> **The problem**:
Once the line holding "Task: Click the pencil Edit File icon" is found in the entries below, transcribe exactly every line up to and including the one holding "846x484 pixels.", but leave out the pictures.

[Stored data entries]
BEGIN

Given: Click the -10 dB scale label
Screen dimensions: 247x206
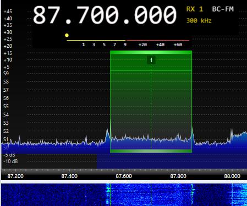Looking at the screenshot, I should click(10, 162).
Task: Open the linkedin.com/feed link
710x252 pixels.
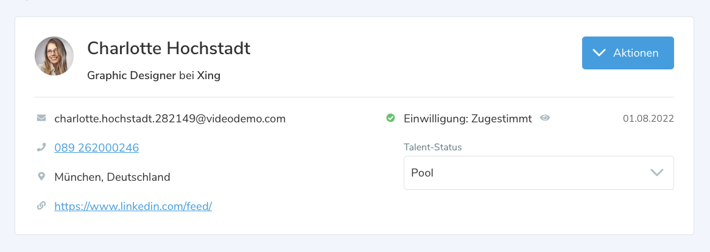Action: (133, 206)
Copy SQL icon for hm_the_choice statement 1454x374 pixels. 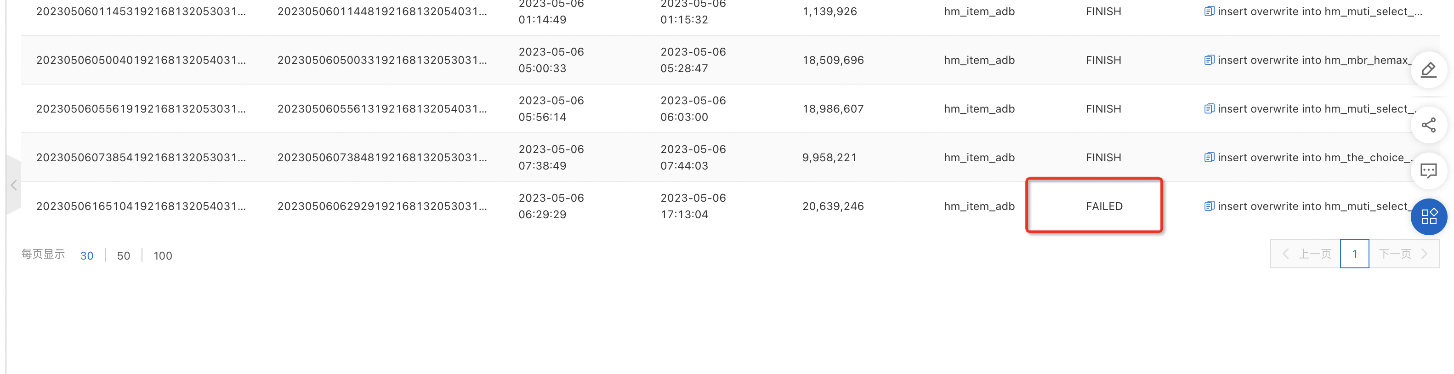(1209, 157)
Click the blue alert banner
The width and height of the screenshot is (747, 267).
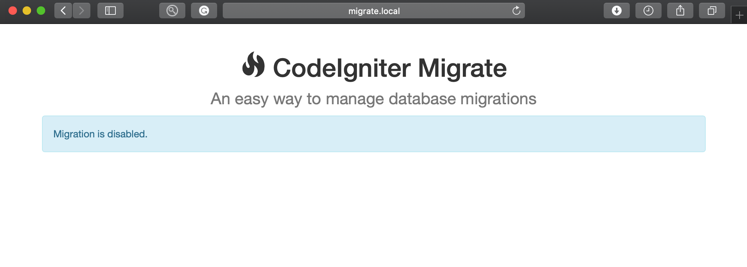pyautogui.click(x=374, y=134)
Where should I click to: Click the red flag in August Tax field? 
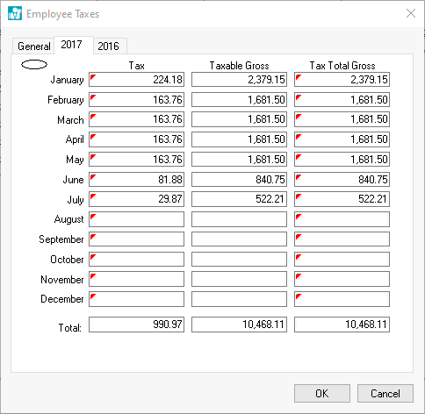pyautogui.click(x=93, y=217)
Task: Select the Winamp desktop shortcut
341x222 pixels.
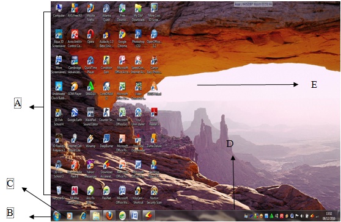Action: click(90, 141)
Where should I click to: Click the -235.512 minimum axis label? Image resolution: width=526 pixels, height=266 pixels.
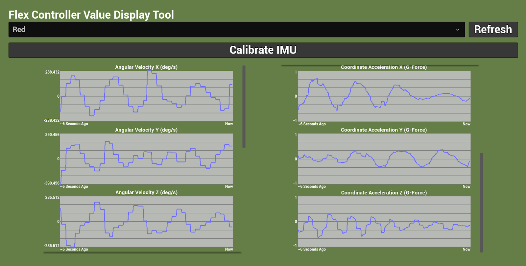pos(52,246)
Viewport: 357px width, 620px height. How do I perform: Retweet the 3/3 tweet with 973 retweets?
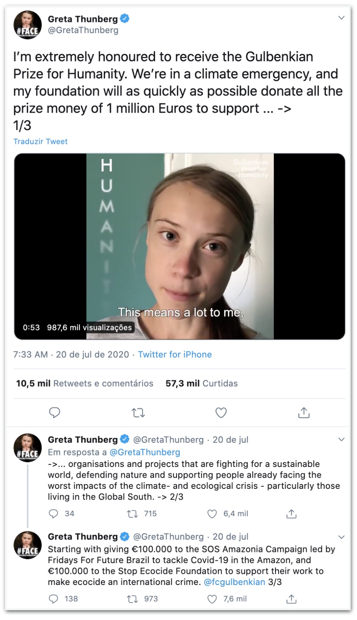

END
BEGIN

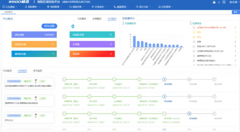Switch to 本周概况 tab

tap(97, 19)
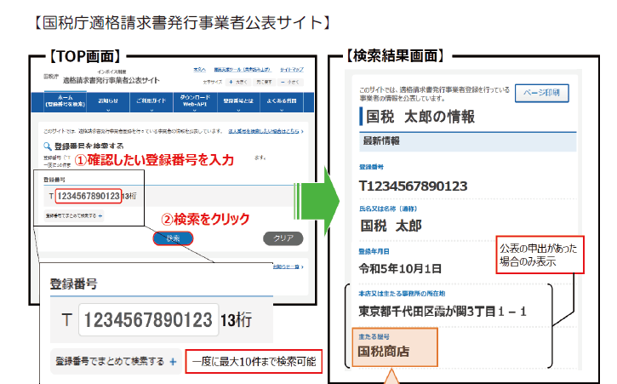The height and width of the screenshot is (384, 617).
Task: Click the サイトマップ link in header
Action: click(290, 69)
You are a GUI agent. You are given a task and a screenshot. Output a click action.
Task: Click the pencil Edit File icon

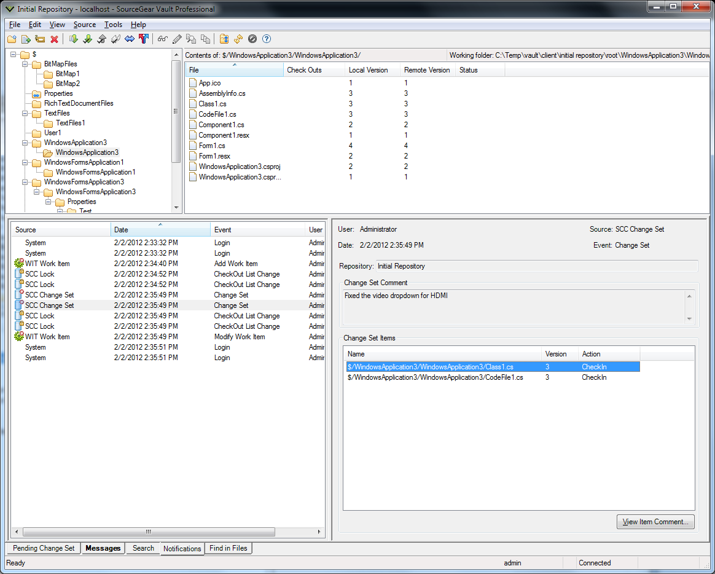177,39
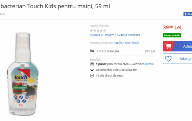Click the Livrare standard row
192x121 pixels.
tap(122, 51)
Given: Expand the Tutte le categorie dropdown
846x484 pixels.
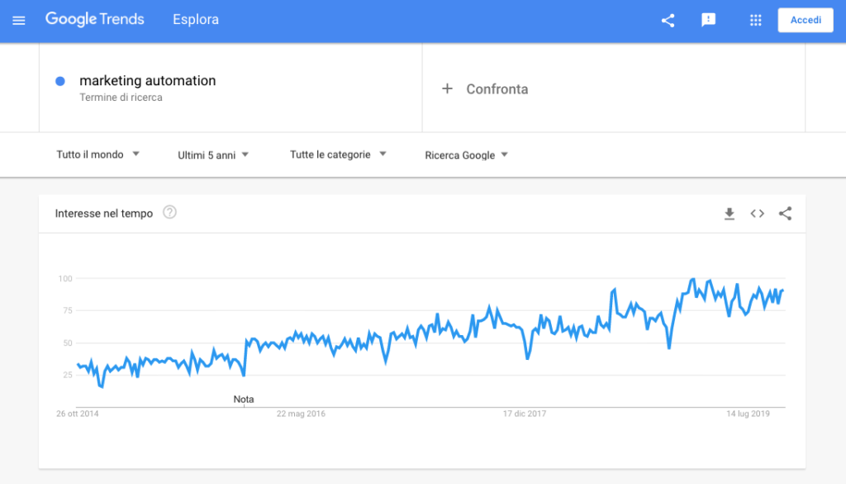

END

> **Answer box**:
Task: Click the pencil Edit File icon

177,39
Click the Livrare standard row
192x121 pixels.
tap(122, 51)
Given: Expand the Tutte le categorie dropdown
846x484 pixels.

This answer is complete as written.